I particularly thank Chairman Bonilla for his understanding and diligence in fighting the spread of citrus canker in the groves of my State. I know that the people of Florida deeply appreciate the subcommittee's tireless efforts to assist our State's agriculture economy.

I urge Members to support the rule and the underlying conference report.

Mr. Speaker, I reserve the balance of my time.


Mr. PUTNAM. Mr. Speaker, I appreciate the gentleman from Massachusetts comments and certainly share his concern about the need to deal with world hunger problems.

Mr. Speaker, I yield 3 minutes to the gentleman from Indiana (Mr. Pence), a gentleman who represents a group of people who are doing their own part to fight that. He represents the breadbasket of the world.


Mr. PUTNAM. Mr.

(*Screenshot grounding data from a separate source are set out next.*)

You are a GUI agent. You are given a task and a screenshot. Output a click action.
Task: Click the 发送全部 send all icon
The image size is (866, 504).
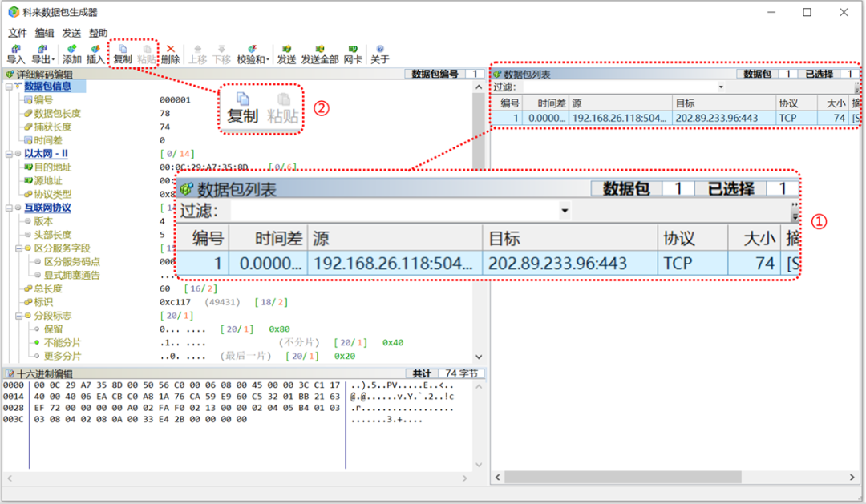[x=321, y=52]
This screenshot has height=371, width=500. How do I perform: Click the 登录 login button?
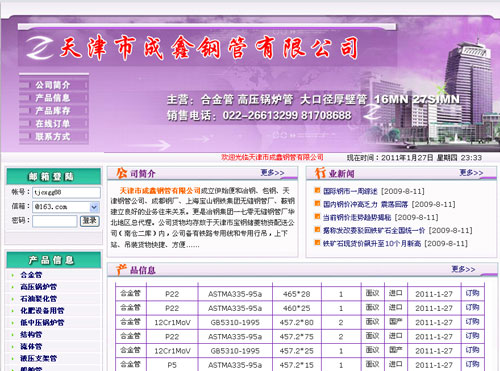point(90,221)
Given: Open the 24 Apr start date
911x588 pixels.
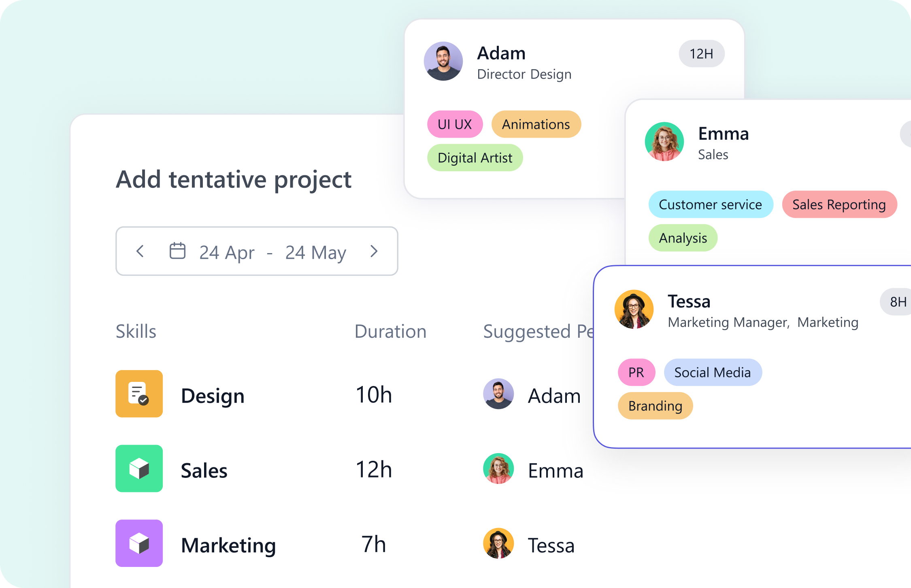Looking at the screenshot, I should [x=227, y=252].
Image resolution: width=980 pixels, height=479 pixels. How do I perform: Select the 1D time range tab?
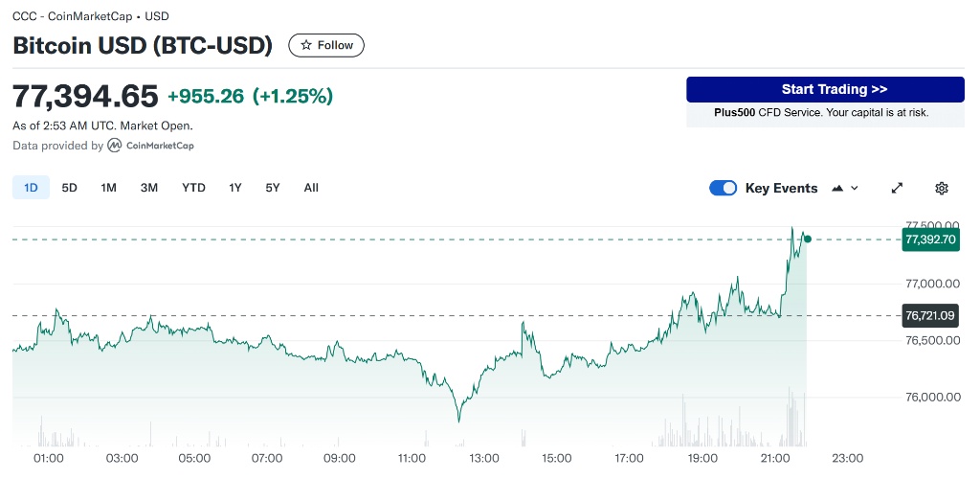(x=31, y=188)
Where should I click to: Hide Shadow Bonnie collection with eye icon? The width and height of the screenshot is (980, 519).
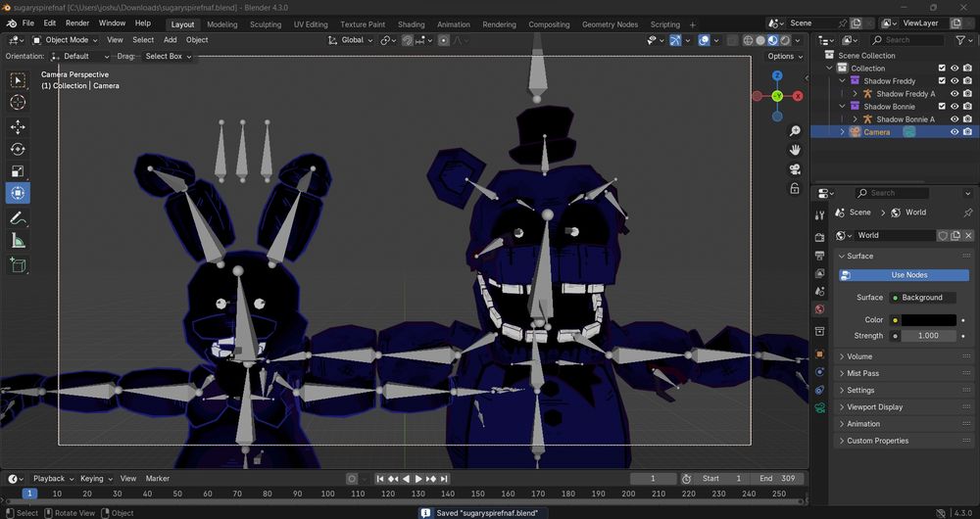[955, 107]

Speaker, as always, the gentleman from Massachusetts' rapier wit is as sharp as ever, but in this case misdirected as his faults are with the underlying bill itself and not with the rule.

Mr. Speaker, I reserve the balance of my time.


Mr. PUTNAM. Mr. Speaker, I appreciate the comments of the speakers on both sides of the aisle. I agree with them that Chairman Bonilla has led a very balanced process as we move agricultural policy in this country into the 21st century. It is a large appropriations bill. It covers a wide array of needs in this Nation, from WIC and child nutrition programs, to the conservation side and all that that entails in terms of making sure that we are not eroding our valuable topsoil, making sure that we have wildlife habitat, and making sure that environmentalists understand that farmers are the true stewards of that land. And frankly, at the root of the bill, the most important service, is to allow American farmers and ranchers to continue to grow the safest, most affordable, most abundant food supply and be able to feed not only our country but the rest of the world as well.

It is a real tribute that there is bipartisan support for this legislation to make sure that we are competitive in the 21st century, that we are compliant with our global trade agreements, that we are continuing to push ahead in fighting the war against hunger, making sure that we continue to fight the war against obesity, and allowing our farmers and ranchers to be competitive.

So it is a testament to the bill, and it is a testament to the authors of that bill on both sides of the aisle.

Mr. Speaker, I yield back the balance of my time, and I move the previous question on the resolution.

The previous question was ordered.

The resolution was agreed to.

A motion to reconsider was laid on the table.